◆ Défis ◆
[A] D'après l'entretien sur L'Héroïque Lande, qu'est-ce qui compte souvent le plus ? Citez chacun des termes énumérés.
[B] Répondez à ces questions sur l'entretien consacré à L'Héroïque Lande :
(i) Où se faisait le contact avec les personnes filmées ?
(ii) Quel objectif équipait la caméra ?
(iii) À quel regard caméra celui d'Almaz est-il comparé ?
[C] Recopiez, dans l'entretien sur L'Héroïque Lande, le passage allant de « L’imaginaire collectif sur » jusqu'à « personnes spécifiquement ? ».

◆ Document ◆
L’imaginaire collectif sur les migrations a tendance à retenir celui d’une masse de personnes invisibilisées. Vous choisissez la singularité. Nous suivons quelques habitants du camp, dans leurs mouvements quotidiens. Vous ne documentez pas nécessairement leur passé, ni même décrivez en tant que tel la Jungle. Comment s’est fait le contact avec ces personnes spécifiquement ?
N.K. Nous avons travaillé sur L’Héroïque Lande de la même manière que sur nos autres films. En cherchant nos partis-pris dans le film que nous sommes en train de faire. Nous avions une petite caméra. Souvent les gens pensaient que je photographiais. Le contact se faisait exclusivement dans les ruelles de la Jungle. On se croise, on se regarde, on se dit bonjour, on s’arrête. C’est une question de regard, de feeling, de désir de filmer. C’est très instinctif. Nous arpentions la Jungle toute la journée alors on a rencontré beaucoup de monde. Beaucoup nous invitaient dans leurs tentes. On se revoyait le lendemain. Le choix ne s’est jamais fait sur un récit ou un témoignage. Ces récits surgissaient ou pas, ils n’étaient pas indispensables pour le film. On cherchait autre chose, de moins précis, de plus proche de ce qui se passe avec les acteurs pendant nos tournages. C’est comme entre amis ; on sait ce que les uns et les autres ont vécu, c’est là, mais la vie continue. Souvent ce sont les silences, les visages, les regards, les corps, les complicités, qui comptent le plus. J’avais un seul objectif sur ma caméra, un objectif fixe. Pas de zoom. Je voyais le film inventer sa forme chaque fois que je faisais un cadre. Ils avaient beau parler de choses très banales, il se passait tellement de choses dans l’image et dans les sons tout autour, que les plans prenaient vie tout de suite ou pas du tout. Je crois qu’ils le sentaient autant que nous. Ils étaient très complices de la caméra. Le regard caméra d’Almaz qui dure un long moment avant qu’elle se détourne, est aussi beau que celui de Harriet Andersson dans Monica.

Entrées de position des items

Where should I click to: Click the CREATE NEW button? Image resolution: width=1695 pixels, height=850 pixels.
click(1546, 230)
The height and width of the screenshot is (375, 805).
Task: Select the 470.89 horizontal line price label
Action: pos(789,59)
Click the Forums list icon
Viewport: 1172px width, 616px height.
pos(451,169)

◆ Solutions des problèmes ◆
[A] Les silences, les visages, les regards, les corps et les complicités.

[B]
(i) Exclusivement dans les ruelles de la Jungle.
(ii) Un seul objectif, fixe, sans zoom.
(iii) À celui de Harriet Andersson dans Monica.

[C]
L’imaginaire collectif sur les migrations a tendance à retenir celui d’une masse de personnes invisibilisées. Vous choisissez la singularité. Nous suivons quelques habitants du camp, dans leurs mouvements quotidiens. Vous ne documentez pas nécessairement leur passé, ni même décrivez en tant que tel la Jungle. Comment s’est fait le contact avec ces personnes spécifiquement ?